His mum Naomi, herself a sometime exhibitor, thinks Isaac's earliest effort would have been when he was about four and were probably decorated Arrowroot biscuits or cupcakes.
In the intervening 10 years Isaac has tried his hand at numerous classes. While not exhaustive, the list includes longest runner of kikuyu grass, longest stalk of paspalum, woodwork, painting, haystacking, scarecrow-making and vegetable people.
For his trouble, the 14-year-old Shellharbour Anglican College student has picked up many ribbons, some handy pocket money and has had a great time in the process.
Isaac may be the most prolific show-enterer in the Gates family but he is by no means alone.

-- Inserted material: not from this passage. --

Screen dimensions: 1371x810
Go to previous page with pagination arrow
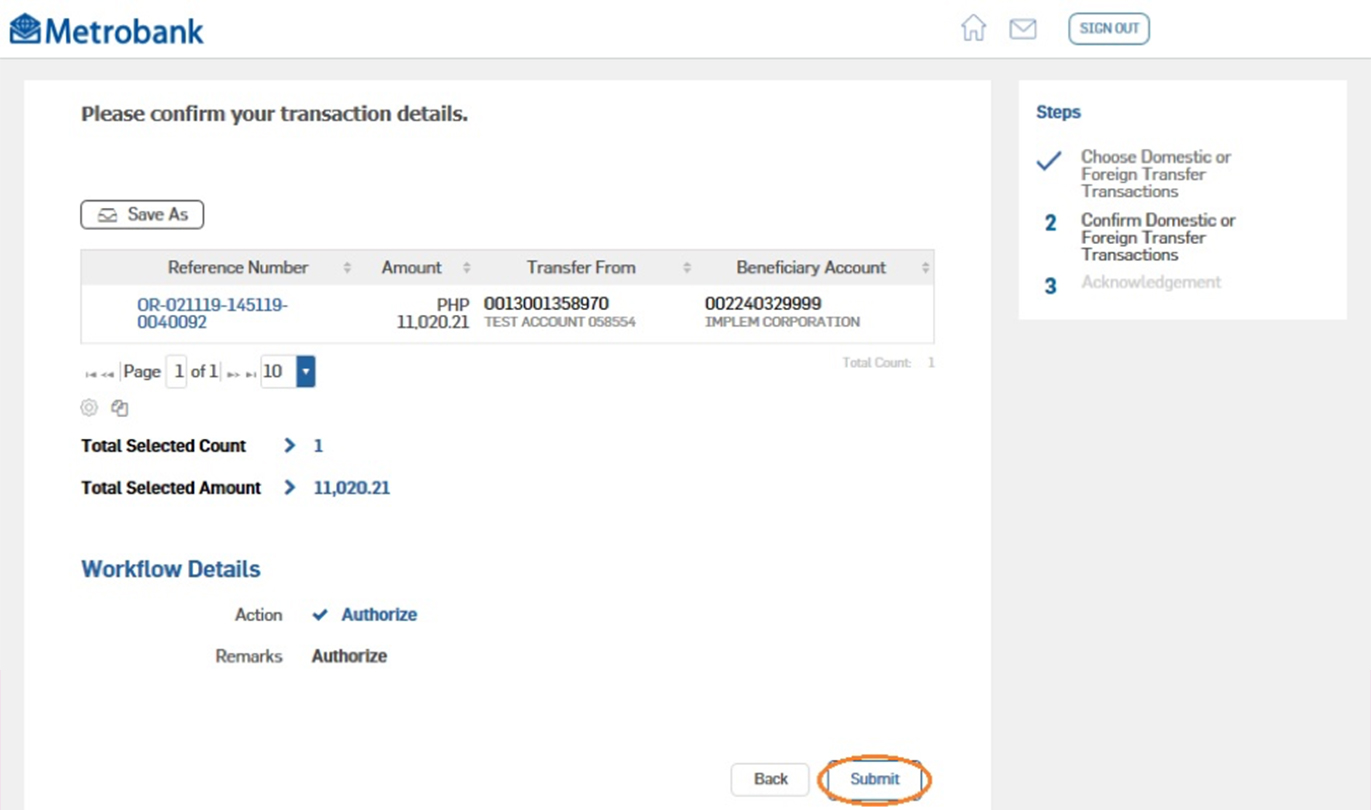(x=107, y=372)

Mrs Gates said the family's interest in the show goes back to her grandfather Pat Gallagher, who owned a timber mill at Bombo and sponsored a wood chopping event.
She said starting with the eldest grandchild, now 20, Mr Gallagher's eight grandchildren have all been involved with the event over the years, presenting ribbons.
Mrs Gates's dad Terry has carried on the tradition, sponsoring the Pat Gallagher Memorial wood chop event.
Isaac's siblings are also intermittent show exhibitors. Olivia, 15, enters sewing and handcrafts and has had success with quilting, and brother Solomon, 12, has entered the Lego class.
This year, Isaac is contemplating entering his fluffy chicken in the pet show and he is also hoping to replicate his success in the vegetable person class.
Isaac kindly whipped a specimen up for the Kiama Independent's photo shoot this week and, while not wanting to give away all his trade secrets, offered a few tips for novices.
He said carving always went down well with judges and potato was a pleasing medium, but that he also liked working with capsicum and pumpkin.
The Kiama Show schedule lists more than 1000 classes spread over the horse, cattle, woodchop, rodeo, haystacking, pet show and pavilion sections.
In previous years, The Pavilion has boasted approximately 2000 exhibits including vegetables, fruit, jams, cooking, the NSW Rich Fruit Cake Competition, knitting, tapestry, crochet, sewing, patchwork, craft, art, floral displays, roses, homebrew, photography, porcelain and pottery, spinning and weaving, woodwork and the NSW Dahlia Championships.
There are classes for all ages and all levels of exhibitors.
The Show schedule and relevant forms are available online at www.kiamashow.com.au or from Kiama Tourism.
The 165th Kiama Show is on Friday, January 25 and Saturday, January 26, 8.30am-10.30pm.
Tickets from the gate, or Kiama Tourism.